In this study small intestine polyps were reported in 15.7% (20/127) of SMAD4 carriers and 3.2% (3/94) of BMPR1A carriers. It should be noted that we did not distinguish duodenal from ileal/jejunal polyps and it is likely that duodenal polyps predominate here.21 In addition, given that small bowel surveillance is not routinely recommended, the true incidence of small bowel polyps cannot be established. However, these data do support the recommendation that the small bowel should undergo evaluation for patients who develop symptoms or unexplained anemia, e.g., with videocapsule endoscopy (VCE), to look for underlying small bowel polyps and angioectasia.

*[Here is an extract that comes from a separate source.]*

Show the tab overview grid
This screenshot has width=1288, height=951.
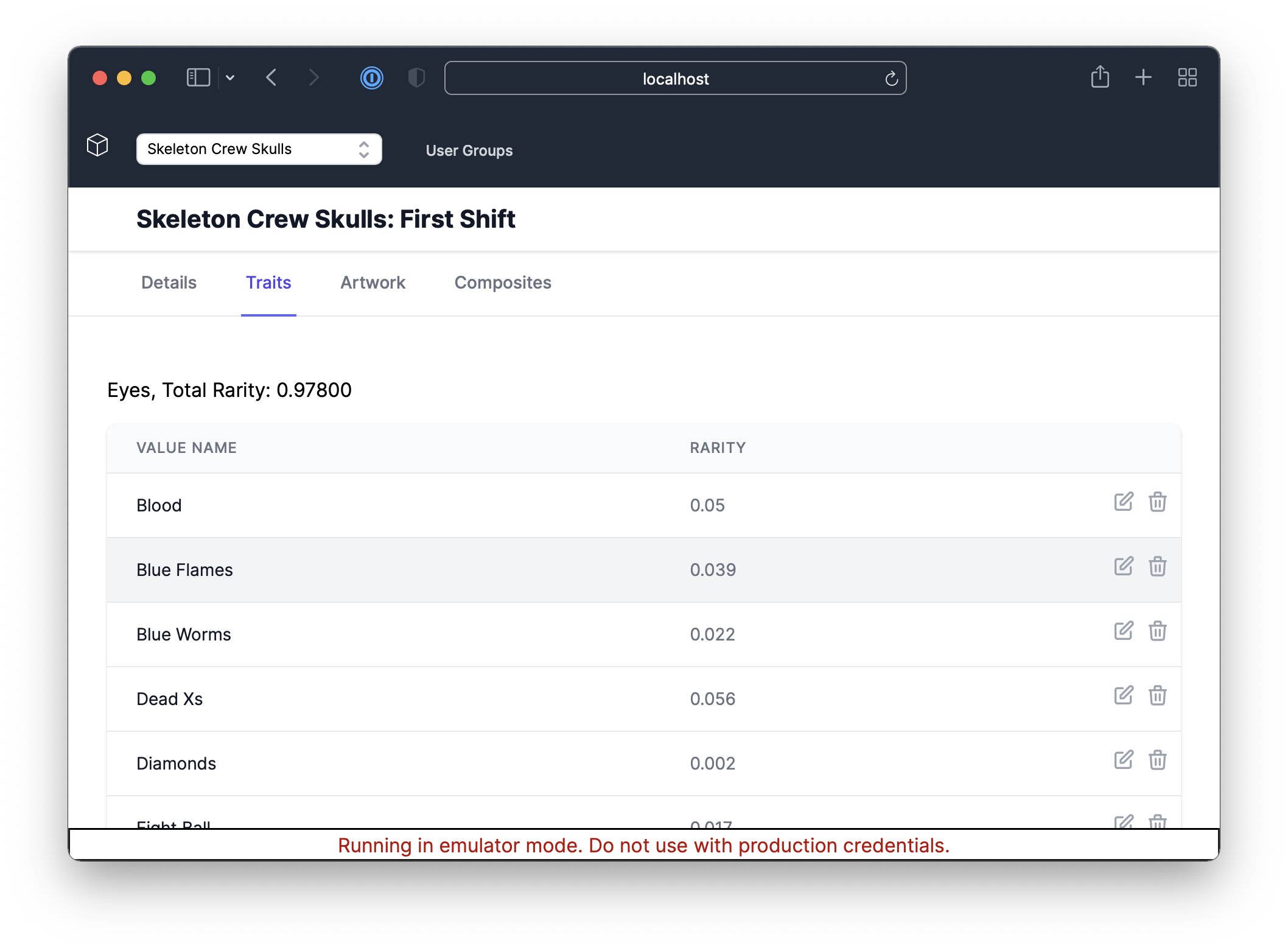point(1187,77)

The limitations of this study obviously include its retrospective nature and, inevitably when dealing with such a rare disorder, the possibility of ascertainment and/or selection bias. In addition, differences in patient data collection as well as completeness of medical records among the participating centers will impact on data quality and comparability. Furthermore, certain of the reported phenotypic features likely represent underestimations since a particular trait may go unnoticed if not specifically searched for, e.g., arteriovenous malformations in SMAD4-associated JPS-HHT, as reported by O’Malley et al.9

To circumvent these issues clearly, prospective, multicenter-based studies, as exemplified by the Prospective Lynch Syndrome Database (PLSD), are needed,22 which could also inform the outcomes of surveillance measures taken.23 Furthermore, with the novel genetic high-throughput sequencing tools available, the roughly 50% of JPS patients and families in whom no SMAD4 or BMPR1A alteration can be identified constitute an obvious target for candidate gene analysis.